From your phone to a yes-or-no answer
Five steps carry you from a tap on your phone to a yes-or-no answer anyone can check. At every step we label what each party sees, what it signs, and — the part a security reviewer cares about — which claims are cryptographically proven and which are operator-asserted.
As you scroll, each step of the trust flow reveals in turn. The diagram stays pinned so you never lose your place.
Reduced motion is on, so nothing animates — every step below is shown at once, each labelled in words with its number, party, what it sees, what it signs, and whether it is cryptographically proven or operator-asserted.
Step 1 of 5 — Your phone
Mint a biometric-gated key
cryptographically proven- Sees
- Your biometric and the new private key — the only place either one ever exists.
- Signs
- Mints a keypair inside the Secure Enclave / StrongBox, unlockable only by your biometric. Nothing leaves the device.
Step 2 of 5 — Your phone
Platform TEE attestation
cryptographically proven- Sees
- The public key and the platform (Apple / Android) attestation for it.
- Signs
- The secure hardware attests that the key was minted in a genuine TEE. The private half never surfaces.
Step 3 of 5 — Your phone
Generate the zero-knowledge proof
cryptographically proven- Sees
- The private key, used locally. Nothing secret leaves the device.
- Signs
- A P-256 zero-knowledge proof of key possession, generated on the phone. The biometric never leaves it.
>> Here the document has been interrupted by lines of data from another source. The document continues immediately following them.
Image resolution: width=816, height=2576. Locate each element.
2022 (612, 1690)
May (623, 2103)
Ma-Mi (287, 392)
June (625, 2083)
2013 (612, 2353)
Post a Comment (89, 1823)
Step 4 of 5 — Verity server
Validate attestation, relay the proof
operator-asserted- Sees
- The attestation, the public key, and the finished proof — never the biometric. Relay-only on the proof path.
- Signs
- Signs an operator issuer attestation and relays the phone-made proof onward. It cannot forge the proof, but its own signature is operator-asserted, not proven.
Step 5 of 5 — StarkNet
The chain answers is_human(address)
cryptographically proven- Sees
- The relayed proof and the issuer attestation.
- Signs
- Records the result so anyone can read is_human(address). By design this is device-key proven; in the hosted build it is operator-relayed (see below).
Proven vs operator-asserted
Some claims are proven by a zero-knowledge proof; others are operator-signed and labelled as such. We never flatten the two.
- cryptographically proven(solid line)
- A device-key zero-knowledge proof. Anyone can check it — no need to trust Verity, and no operator signature stands between you and the fact.
- operator-asserted(dashed line)
- Backed by Verity's operator signature, not a proof. You are trusting the operator key. We label it as such rather than flattening it into the proven claims.
What’s real vs demo in this build
This is a proof of concept. Here is exactly what is real, shipping code and what is a demo stand-in in the hosted build — labelled, not buried.
- real code
On-phone proof generation
The biometric-gated key mint and the P-256 zero-knowledge proof are real, shipping code — by design the proof is cryptographically proven and the biometric never leaves the phone.
- mock
The hosted demo
The live deploy runs the chain and prover in mock mode (chain_mode=mock, prover_mode=mock) and relays over the network — it exercises the real end-to-end flow without a live StarkNet write.
- operator-relayed
is_human(address) on-chain
In this build is_human is operator-relayed and operator-asserted: the chain trusts the operator issuer key, not the device key. A live-chain, device-key-bound read is a v1.5 track.
- demo-only
Liveness / anti-spoof tier
The face-liveness verdict is decided on-device and is demo-only — forgeable on a compromised client. The signed tier makes that legible, not prevented (operator-asserted, not proven).
Attribution, not authentication. Some claims are proven by a zero-knowledge proof; others are operator-signed and labelled as such. We never flatten the two.